### Supplied material

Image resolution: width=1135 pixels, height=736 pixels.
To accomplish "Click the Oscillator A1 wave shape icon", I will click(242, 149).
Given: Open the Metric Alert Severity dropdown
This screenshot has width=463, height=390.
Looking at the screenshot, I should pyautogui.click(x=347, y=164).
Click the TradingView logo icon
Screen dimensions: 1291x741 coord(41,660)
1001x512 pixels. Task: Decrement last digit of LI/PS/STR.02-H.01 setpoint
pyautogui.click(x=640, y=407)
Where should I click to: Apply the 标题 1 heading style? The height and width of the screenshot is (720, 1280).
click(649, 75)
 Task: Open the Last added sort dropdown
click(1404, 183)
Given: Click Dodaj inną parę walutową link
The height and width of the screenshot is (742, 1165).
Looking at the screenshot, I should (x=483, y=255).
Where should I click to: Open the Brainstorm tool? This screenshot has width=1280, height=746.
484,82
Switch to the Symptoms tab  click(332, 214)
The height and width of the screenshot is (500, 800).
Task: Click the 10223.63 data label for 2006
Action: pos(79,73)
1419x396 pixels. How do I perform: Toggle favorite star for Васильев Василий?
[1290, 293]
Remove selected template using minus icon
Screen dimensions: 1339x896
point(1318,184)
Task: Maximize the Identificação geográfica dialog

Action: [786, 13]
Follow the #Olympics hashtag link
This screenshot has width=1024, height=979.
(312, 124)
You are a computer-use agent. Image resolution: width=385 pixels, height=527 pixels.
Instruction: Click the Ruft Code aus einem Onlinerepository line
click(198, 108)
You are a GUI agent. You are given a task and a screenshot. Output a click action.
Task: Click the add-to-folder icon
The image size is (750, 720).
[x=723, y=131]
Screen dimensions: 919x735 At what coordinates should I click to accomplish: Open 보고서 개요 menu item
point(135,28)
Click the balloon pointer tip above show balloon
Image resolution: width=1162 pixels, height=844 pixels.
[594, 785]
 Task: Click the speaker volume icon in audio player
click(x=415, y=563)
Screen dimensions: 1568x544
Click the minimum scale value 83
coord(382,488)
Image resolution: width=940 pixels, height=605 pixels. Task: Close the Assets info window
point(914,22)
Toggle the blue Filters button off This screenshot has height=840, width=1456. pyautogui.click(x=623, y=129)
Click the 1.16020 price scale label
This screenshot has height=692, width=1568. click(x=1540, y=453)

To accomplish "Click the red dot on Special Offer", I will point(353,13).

### Exercise directions
Take the lines above from the one containing "Given: Click Dodaj inną parę walutową link" to the one containing "Toggle the blue" and retype them exactly, both ends included, with nothing added.

### Answer to this problem
Given: Click Dodaj inną parę walutową link
The height and width of the screenshot is (742, 1165).
Looking at the screenshot, I should (x=483, y=255).
Where should I click to: Open the Brainstorm tool? This screenshot has width=1280, height=746.
484,82
Switch to the Symptoms tab  click(332, 214)
The height and width of the screenshot is (500, 800).
Task: Click the 10223.63 data label for 2006
Action: pos(79,73)
1419x396 pixels. How do I perform: Toggle favorite star for Васильев Василий?
[1290, 293]
Remove selected template using minus icon
Screen dimensions: 1339x896
point(1318,184)
Task: Maximize the Identificação geográfica dialog

Action: [786, 13]
Follow the #Olympics hashtag link
This screenshot has width=1024, height=979.
(312, 124)
You are a computer-use agent. Image resolution: width=385 pixels, height=527 pixels.
Instruction: Click the Ruft Code aus einem Onlinerepository line
click(198, 108)
You are a GUI agent. You are given a task and a screenshot. Output a click action.
Task: Click the add-to-folder icon
The image size is (750, 720).
[x=723, y=131]
Screen dimensions: 919x735 At what coordinates should I click to accomplish: Open 보고서 개요 menu item
point(135,28)
Click the balloon pointer tip above show balloon
Image resolution: width=1162 pixels, height=844 pixels.
[594, 785]
 Task: Click the speaker volume icon in audio player
click(x=415, y=563)
Screen dimensions: 1568x544
Click the minimum scale value 83
coord(382,488)
Image resolution: width=940 pixels, height=605 pixels. Task: Close the Assets info window
point(914,22)
Toggle the blue Filters button off This screenshot has height=840, width=1456. pyautogui.click(x=623, y=129)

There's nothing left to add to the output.